# SUPPLIED ENTRIES

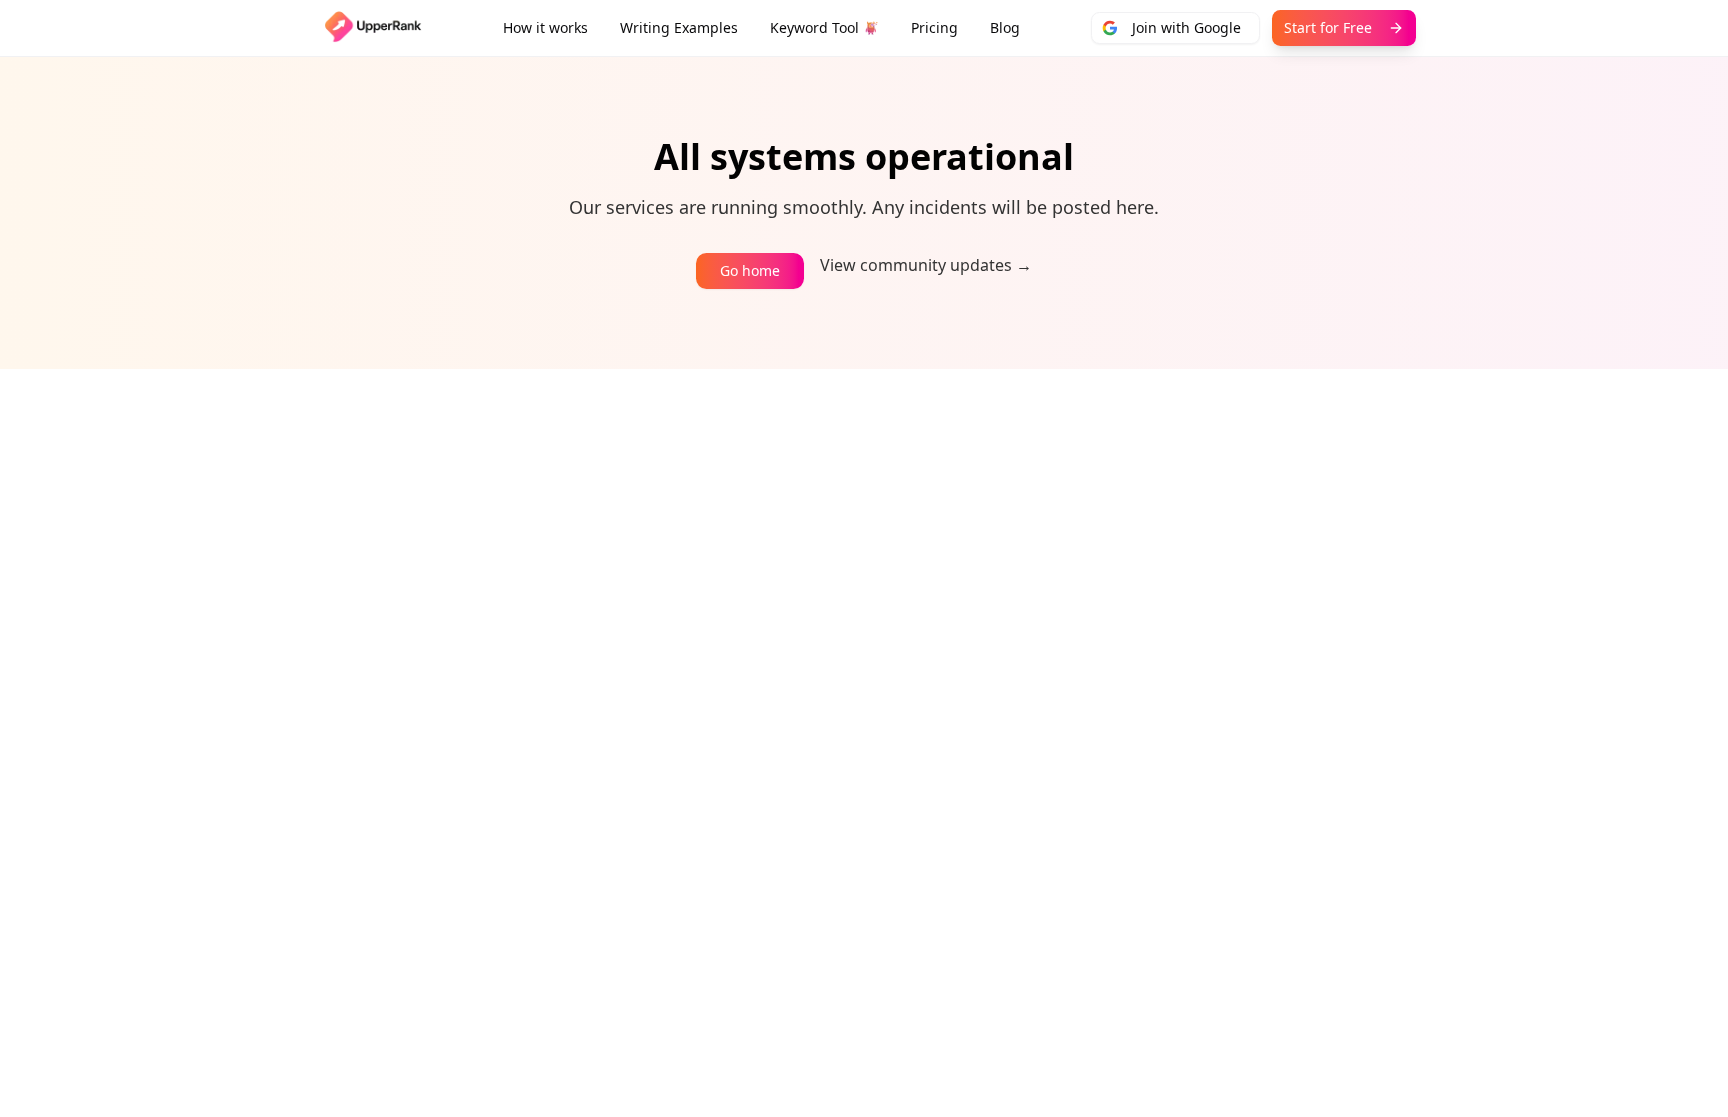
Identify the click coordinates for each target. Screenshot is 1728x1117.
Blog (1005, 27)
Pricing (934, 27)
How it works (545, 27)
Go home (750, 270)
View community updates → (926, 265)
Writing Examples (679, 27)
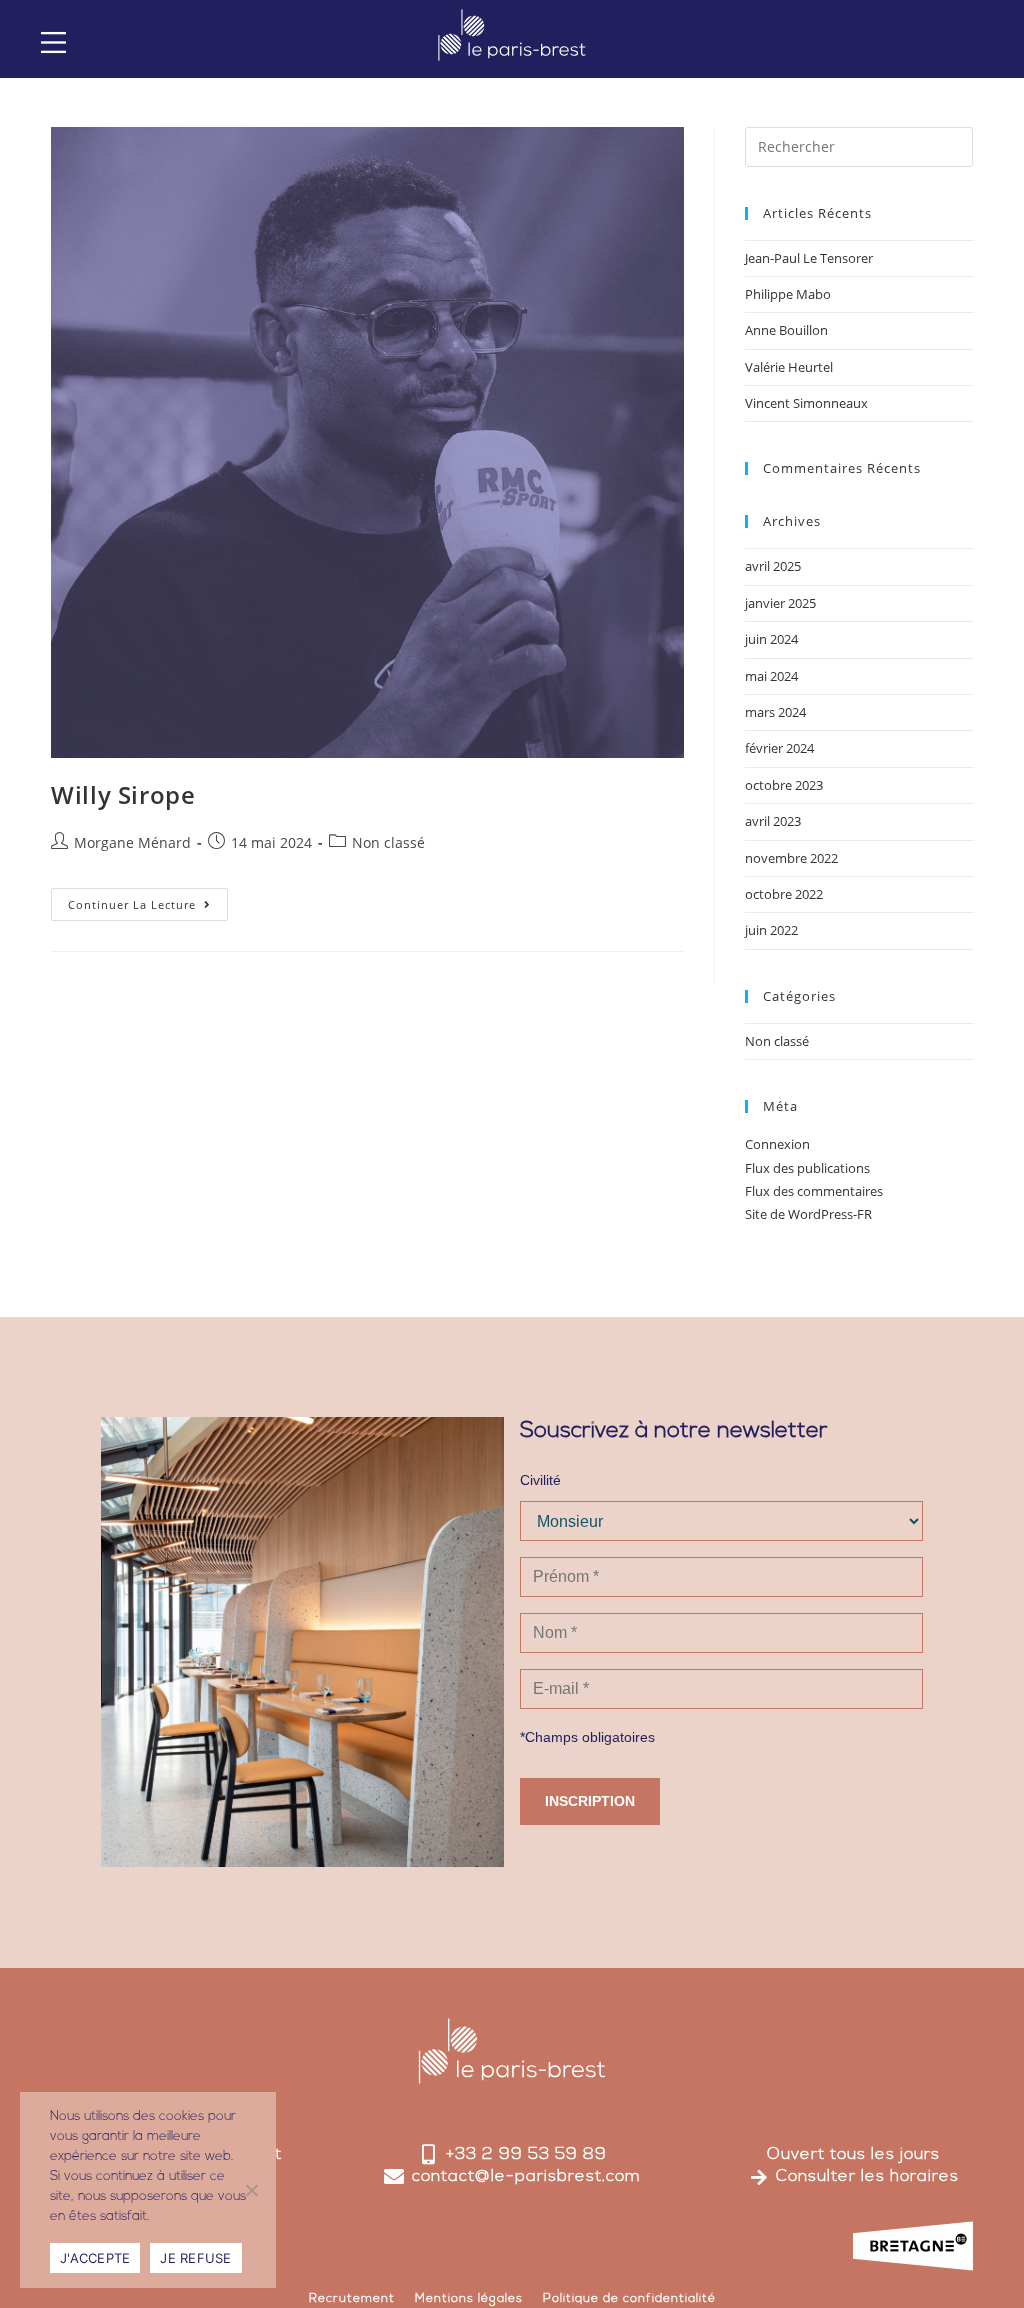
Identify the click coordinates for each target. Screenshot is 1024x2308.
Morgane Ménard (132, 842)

# WORK TASK
Filter the entries above down to the lines that contain the word "coordinates".

# OUTPUT BELOW
Identify the click coordinates for each target. Screenshot is 1728x1117.
Identify the click coordinates for each target. Screenshot is 1024x2308.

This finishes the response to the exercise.